Your specification is incomplete. For cases without non-None elements, it’s impossible. (You cover that in the “extra credit” version, but not in the main version.)

def ints(L):
    return [i for i, e in [(0, 0)] + list(enumerate(L)) if e is not None][-1]

Returns 0 if L is empty or if it contains only Nones.

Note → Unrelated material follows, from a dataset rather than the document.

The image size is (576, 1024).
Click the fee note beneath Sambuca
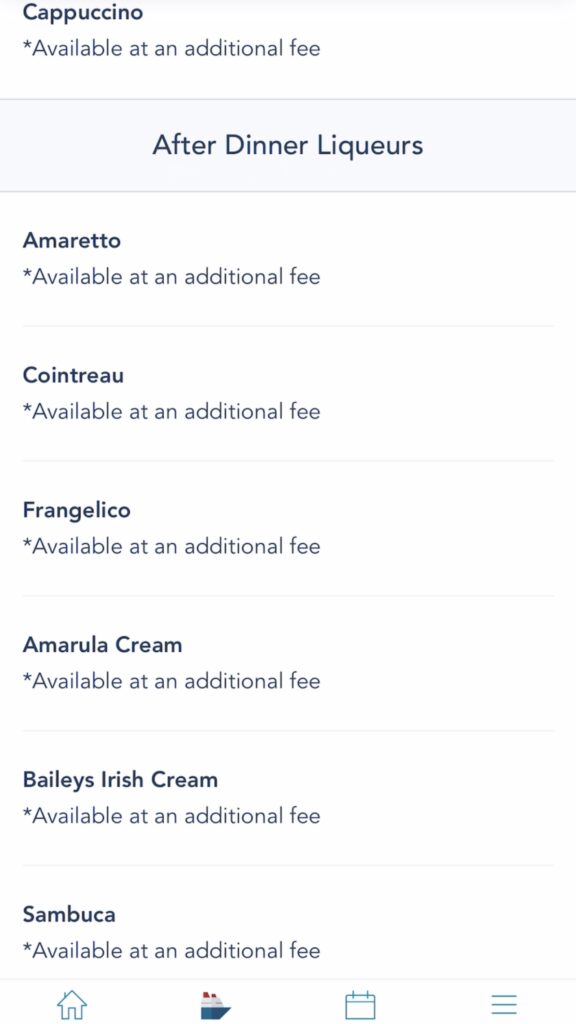pos(172,950)
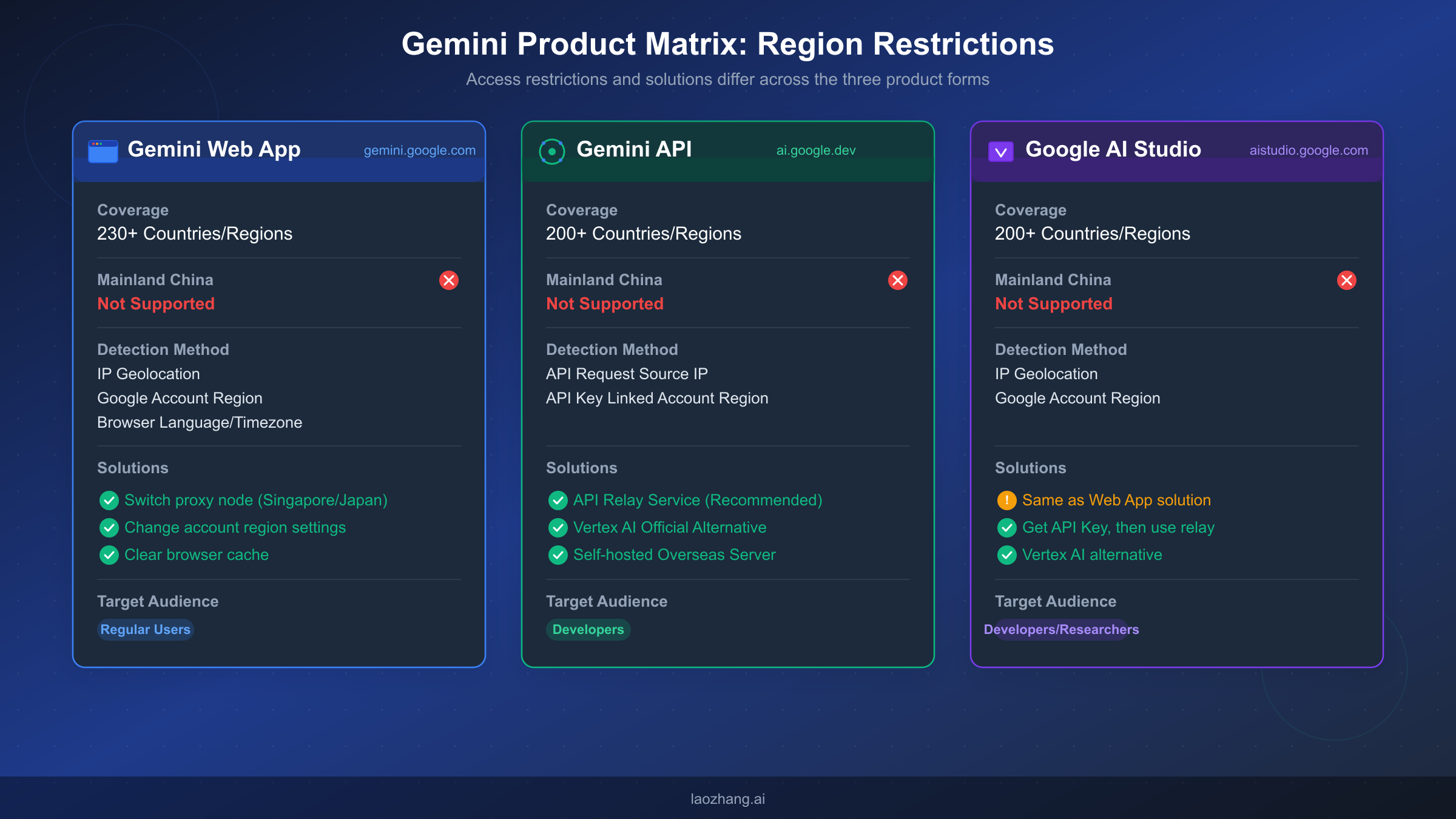Click the orange warning icon near Same as Web App

click(1006, 500)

Does lint apply to golfing? e != None is shorter than is not None

Oh and this works

[(0, 0), *enumerate(L)]

32 (original is 49)
True 49 [i for i, e in enumerate(L) if e is not None][-1]
True 40 max(i for i,x in enumerate(L)if x!=None)
True 39 len(L)+~[*map(type,L)][::-1].index(int)
True 32 ~[*map(type,L)][::-1].index(int)

Tester:

L = [None, 3, None, 1, None, 4, 0, None, None, None, None]

codes = '''\
[i for i, e in enumerate(L) if e is not None][-1]
max(i for i,x in enumerate(L)if x!=None)
len(L)+~[*map(type,L)][::-1].index(int)
~[*map(type,L)][::-1].index(int)
'''.splitlines()

for c in codes:
    idx = eval(c)
    correct = isinstance(L[idx], int) and all(i is None for i in L[idx + 1 :])
    print(correct, len(c.strip()), c)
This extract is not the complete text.